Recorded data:
┌────────

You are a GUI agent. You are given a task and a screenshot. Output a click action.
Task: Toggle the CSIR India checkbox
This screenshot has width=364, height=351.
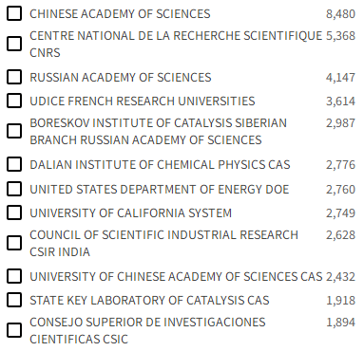[14, 243]
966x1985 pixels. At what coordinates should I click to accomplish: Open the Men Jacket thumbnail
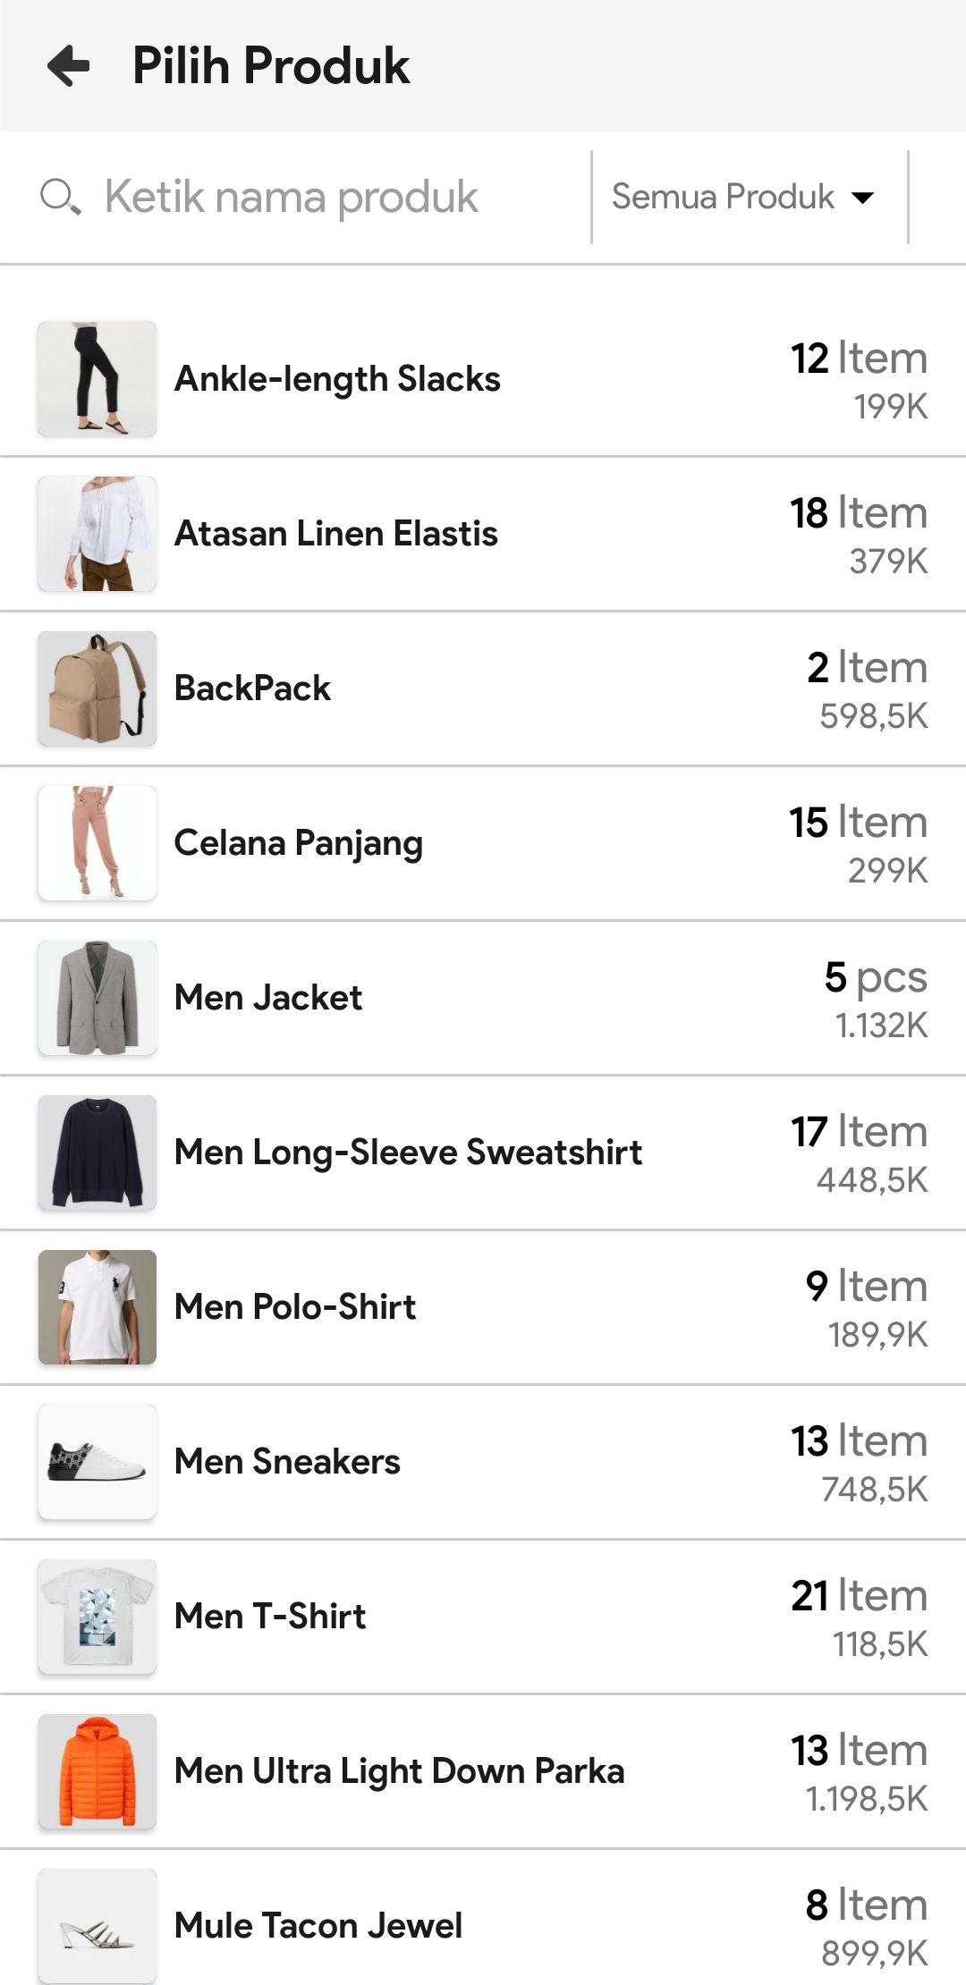coord(97,998)
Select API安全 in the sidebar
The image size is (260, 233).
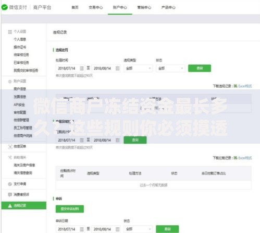(x=19, y=104)
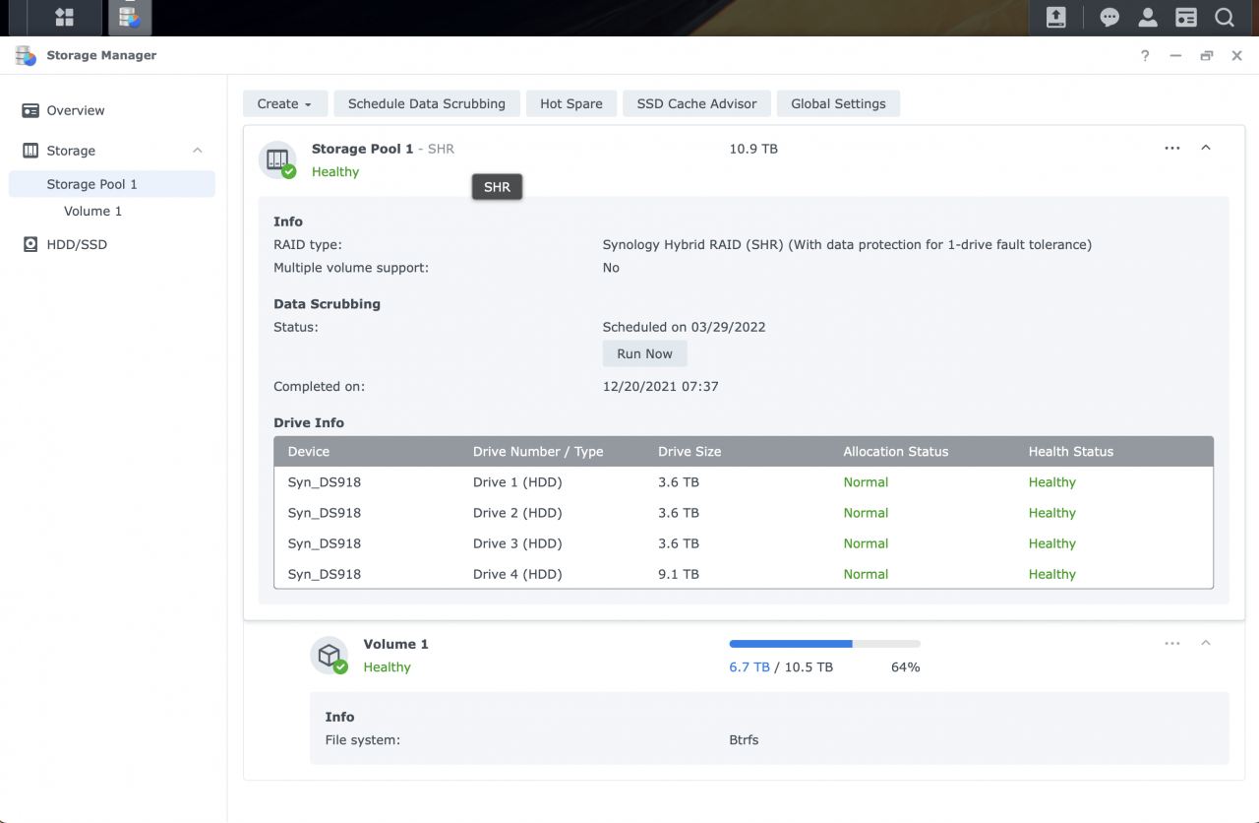Open Storage Pool 1 options via ellipsis
The height and width of the screenshot is (823, 1259).
tap(1171, 147)
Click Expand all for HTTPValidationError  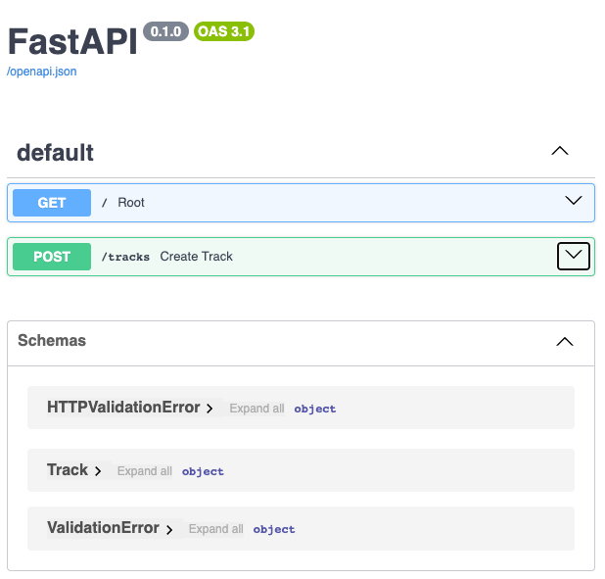256,409
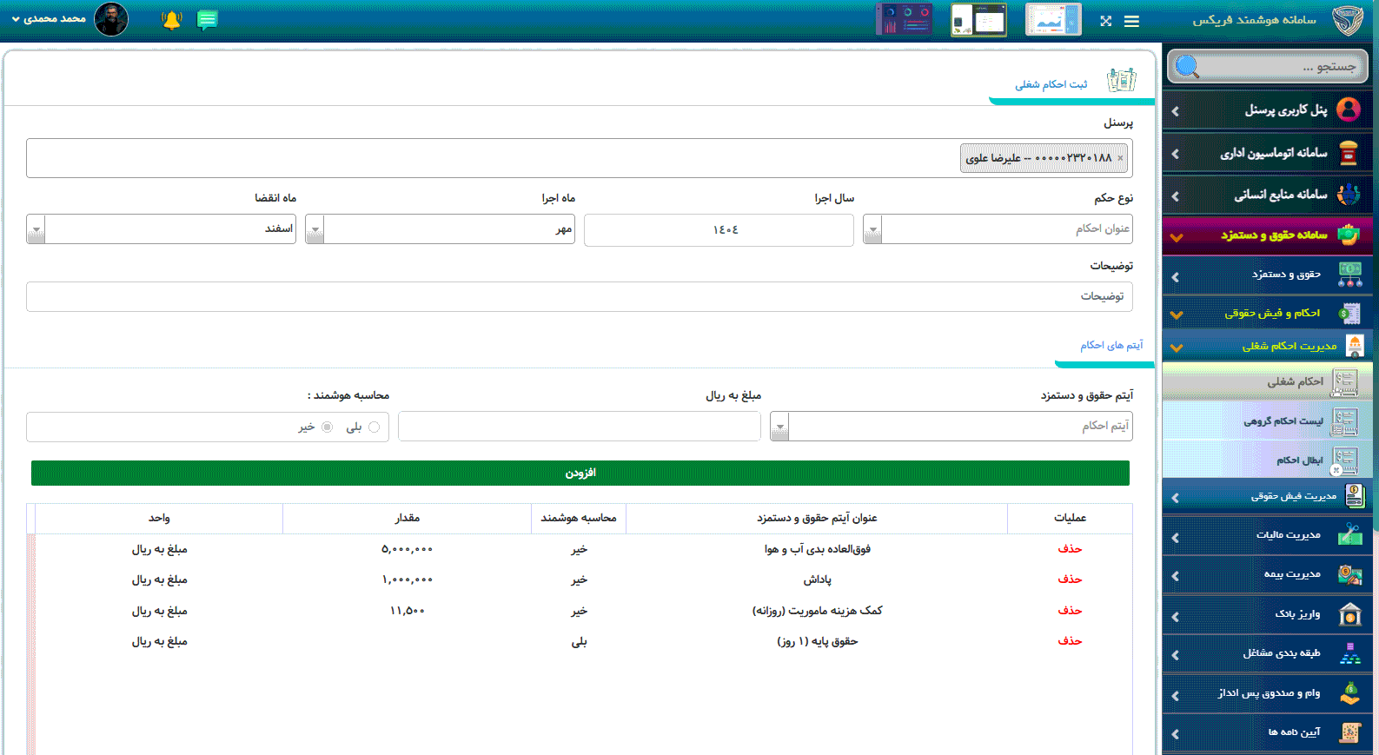
Task: Click the مبلغ به ریال input field
Action: click(x=579, y=427)
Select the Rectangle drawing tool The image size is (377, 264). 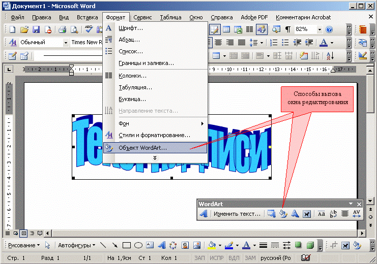click(127, 245)
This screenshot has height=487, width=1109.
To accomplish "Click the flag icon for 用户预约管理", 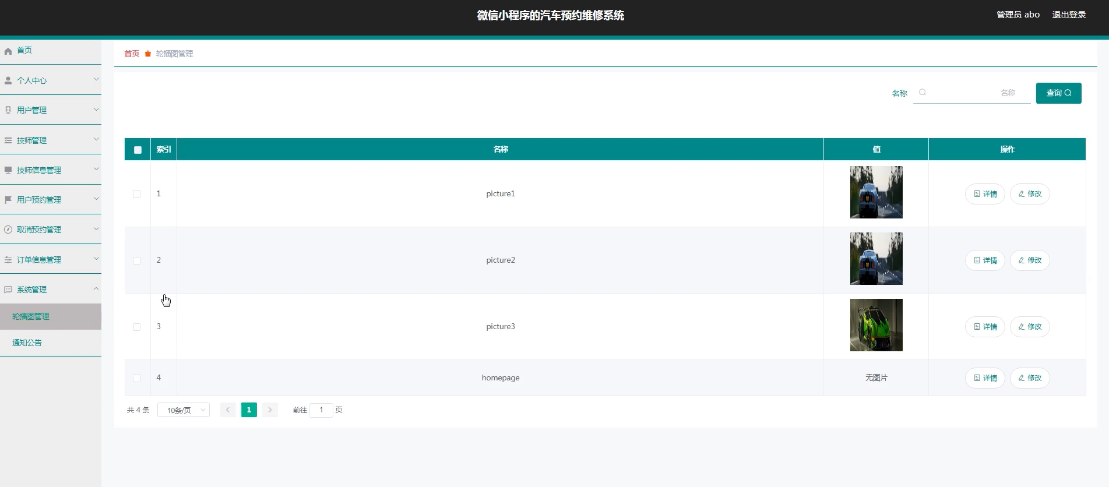I will pos(8,200).
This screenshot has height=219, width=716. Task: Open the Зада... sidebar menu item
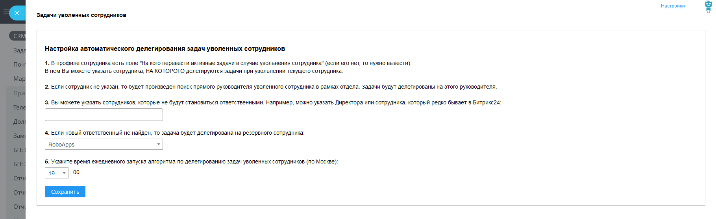tap(19, 50)
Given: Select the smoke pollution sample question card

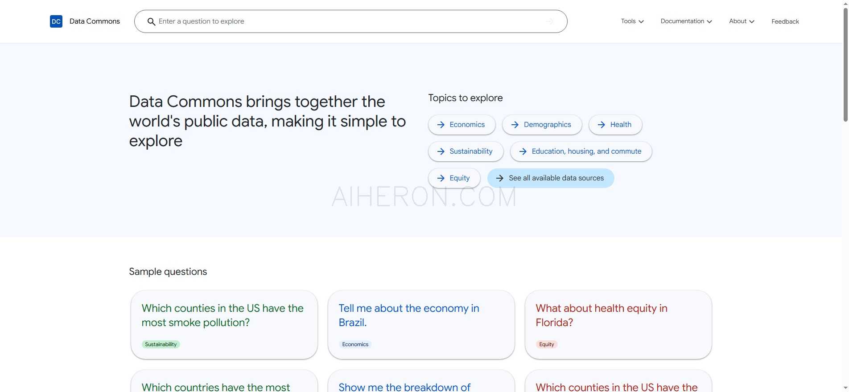Looking at the screenshot, I should point(224,324).
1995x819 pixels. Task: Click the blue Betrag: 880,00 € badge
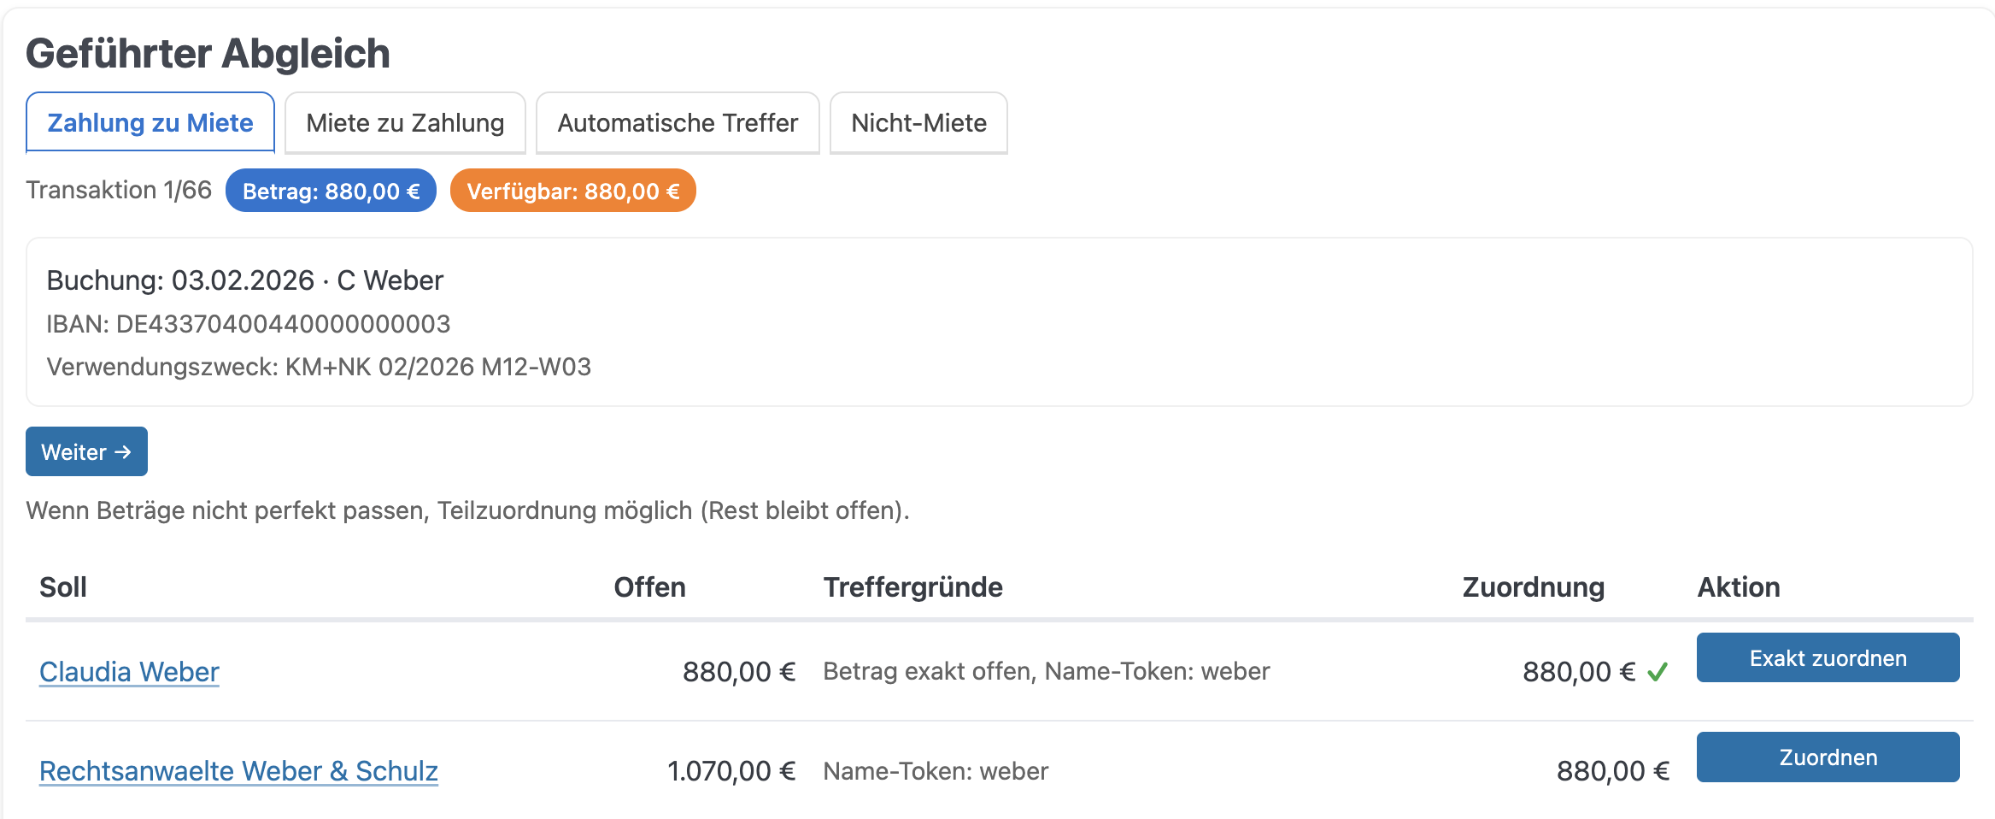pyautogui.click(x=331, y=191)
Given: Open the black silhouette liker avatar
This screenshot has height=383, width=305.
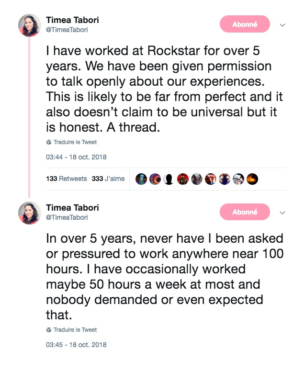Looking at the screenshot, I should tap(169, 179).
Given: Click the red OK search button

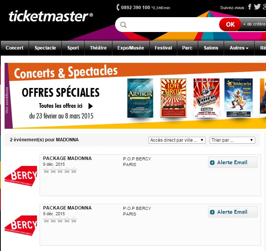Looking at the screenshot, I should pyautogui.click(x=230, y=24).
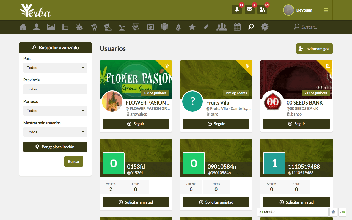Open the calendar events icon
Screen dimensions: 352x220
coord(237,27)
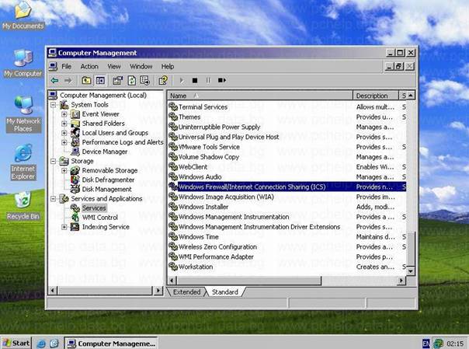Switch to the Extended tab
Viewport: 469px width, 349px height.
pyautogui.click(x=186, y=292)
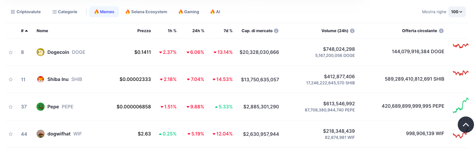Select the Gaming category filter

[x=189, y=12]
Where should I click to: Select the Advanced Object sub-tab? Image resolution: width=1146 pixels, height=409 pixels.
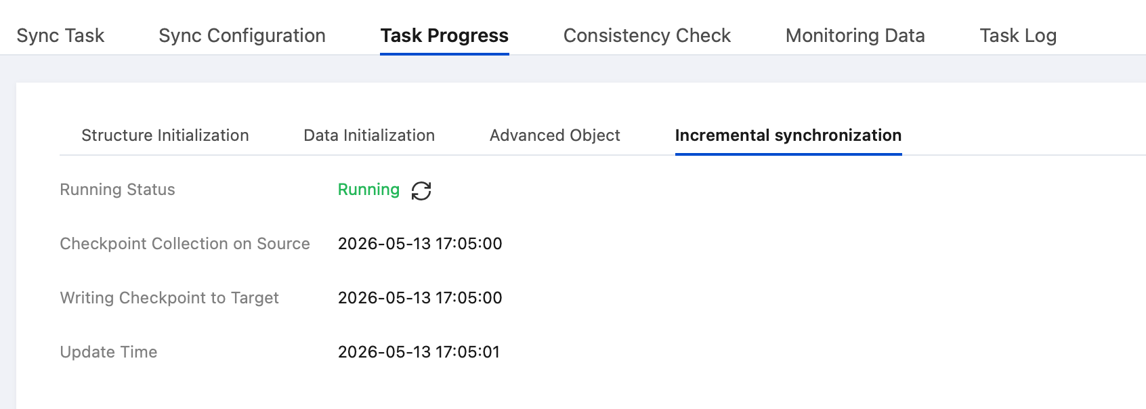[555, 135]
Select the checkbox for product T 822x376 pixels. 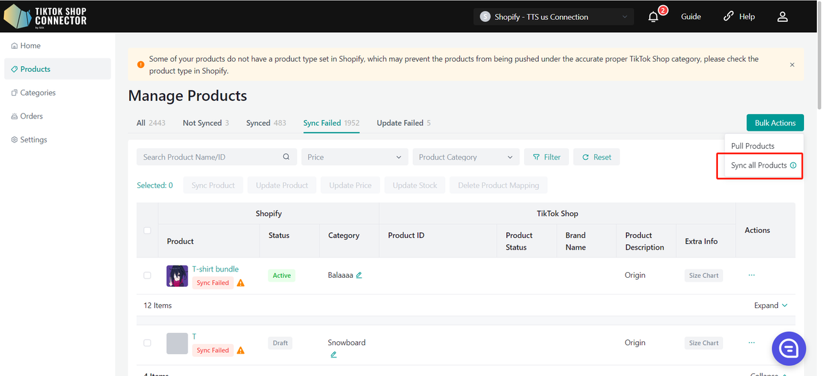(x=147, y=343)
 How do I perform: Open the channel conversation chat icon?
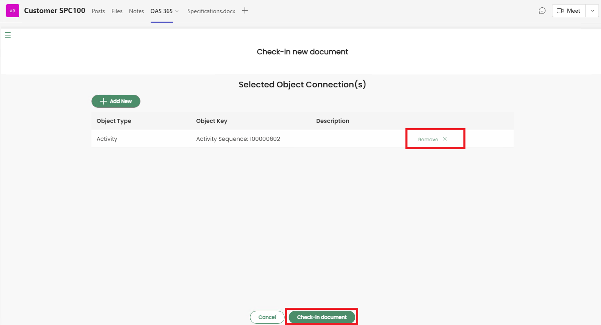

└────────

* _EXERCISE REQUIREMENTS_:
Retype only the lines above from the one with "966x1985 pixels. At" through the one with "Select API安全 in the sidebar", exactly and with both ends. Images stay out.

* _ANSWER BELOW_:
966x1985 pixels. At what coordinates should I click to accomplish: Open the Men Jacket thumbnail
coord(97,998)
Select API安全 in the sidebar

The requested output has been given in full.